Just four days ago, after my debut sampling of a Leinenkugel brew–their Sunset Wheat–I called it one of the worst beers I’ve ever had, giving it a big fat D. Yet, here I was today at the store searching for a beer or two to wet my whistle while watching the NBA Finals and what beer started calling out my name? Fucking Leinenkugel and their Berry Weiss. I’m so weak. Fruit beers are my kryptonite. God, it sounds so refreshing. Not strawberry or blueberry or raspberry but simply fucking “Berry”–as in those aforementioned ones and many more exciting berries (boysenberry, blackberry, cranberry, mulberry, and even fucking loganberry)–all crammed into one single wheat beer. It sounded like the Fruity Pebbles of beer. Oh, and it had such a beautiful label, the metallic magenta of it reflecting in my eyes. I didn’t want to do it. I looked around amongst the selections for any other beer available to bail me out. But none called for me. So, I sucked it up and grabbed a beer from the brand I thought I might never touch again. And then, to add insult to injury, I grabbed the brewery’s Honey Weiss too!

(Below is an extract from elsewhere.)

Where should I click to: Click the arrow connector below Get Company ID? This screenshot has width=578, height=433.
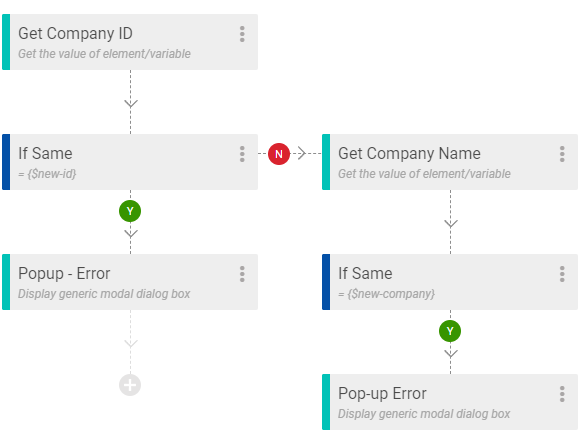click(x=131, y=104)
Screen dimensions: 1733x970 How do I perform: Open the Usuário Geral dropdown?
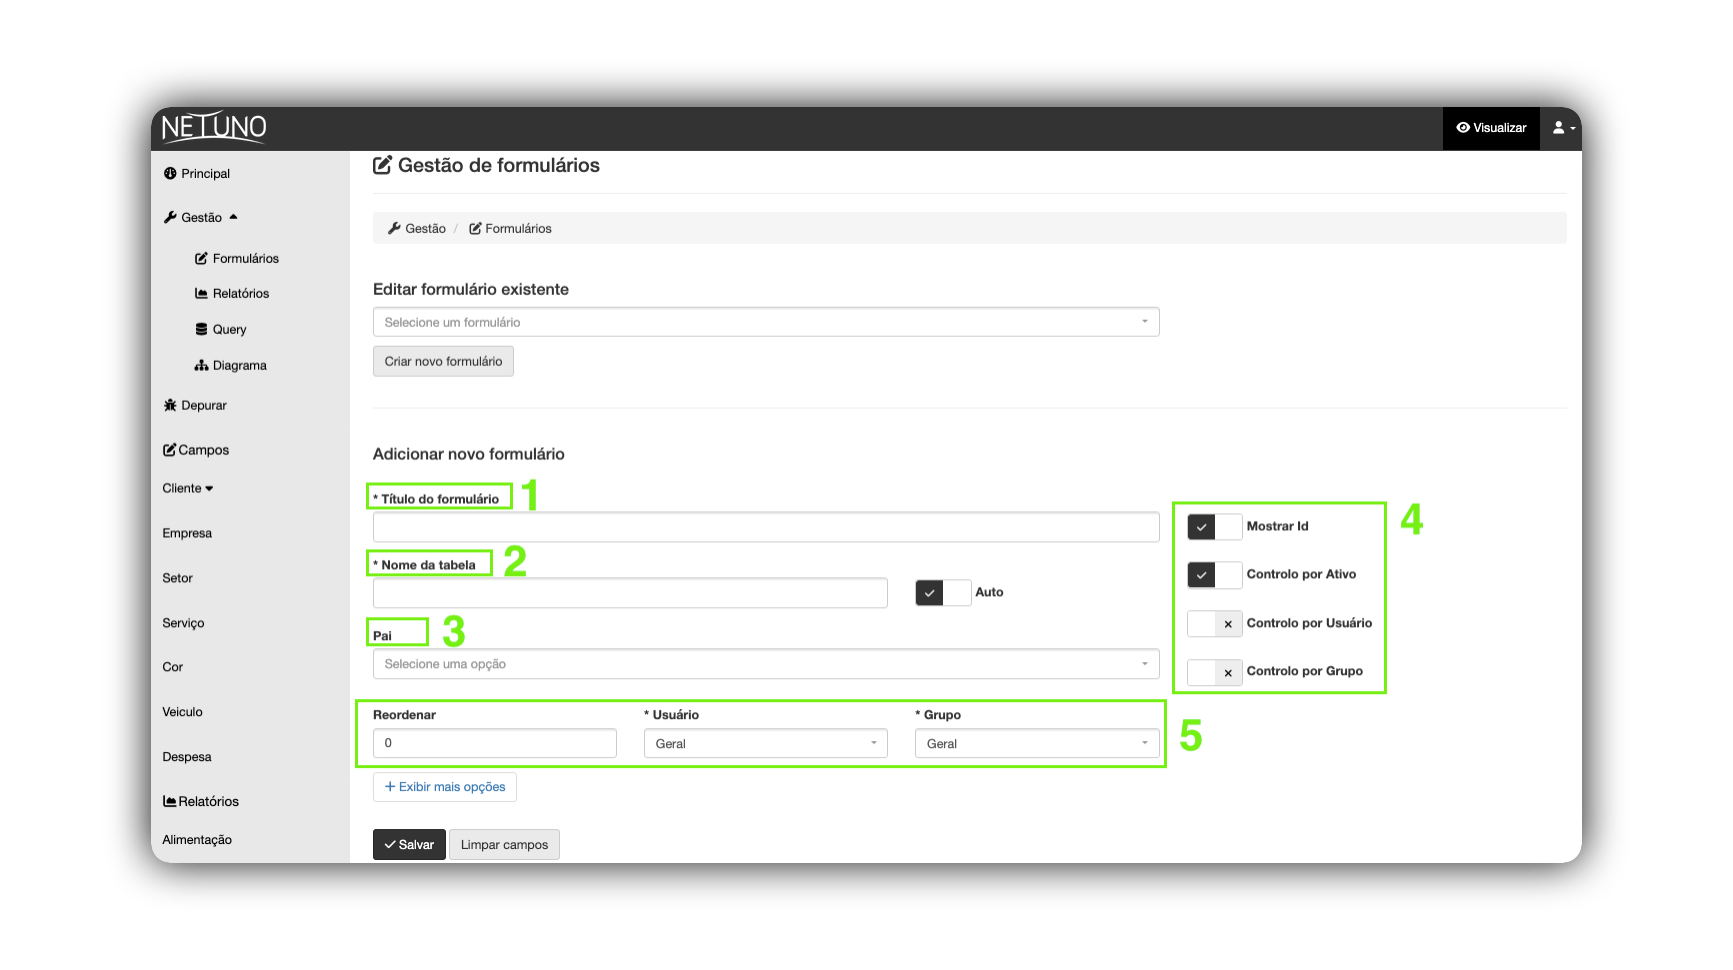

Wow. This is a very nice beer. It pours a color rarely seen in nature or the beer world–almost like the kind of fluorescent neon pink you usually see advertising “Girls! Girls! Girls!” or “Nudes! Nudes! Nudes!” or, quite frankly, anything scandalous in triplicate. A very, very fruity smell like a lambic. Tastes great too. More on the fruity side than the wheaty side. A tad sour in a bad way and the finish and aftertaste isn’t stupendous, but those are minor quibbles. Very carbonated like a soda. I could drink tons of these. I regret that I only bought one.
Negatives are that it’s not particularly complex and doesn’t exactly taste like a beer. This would be a good brew to give to your fourteen year old daughter if you were trying to get her into drinking.
Here’s to second chances. You’ve won me back Leinenkugel. At least for the interim. Now excuse me, I need to go call all my ex-wives and see if they’ll take me back. And I may visit that restaurant that served me a steak covered in pubes last week. And then I’m gonna drink my Honey Weiss.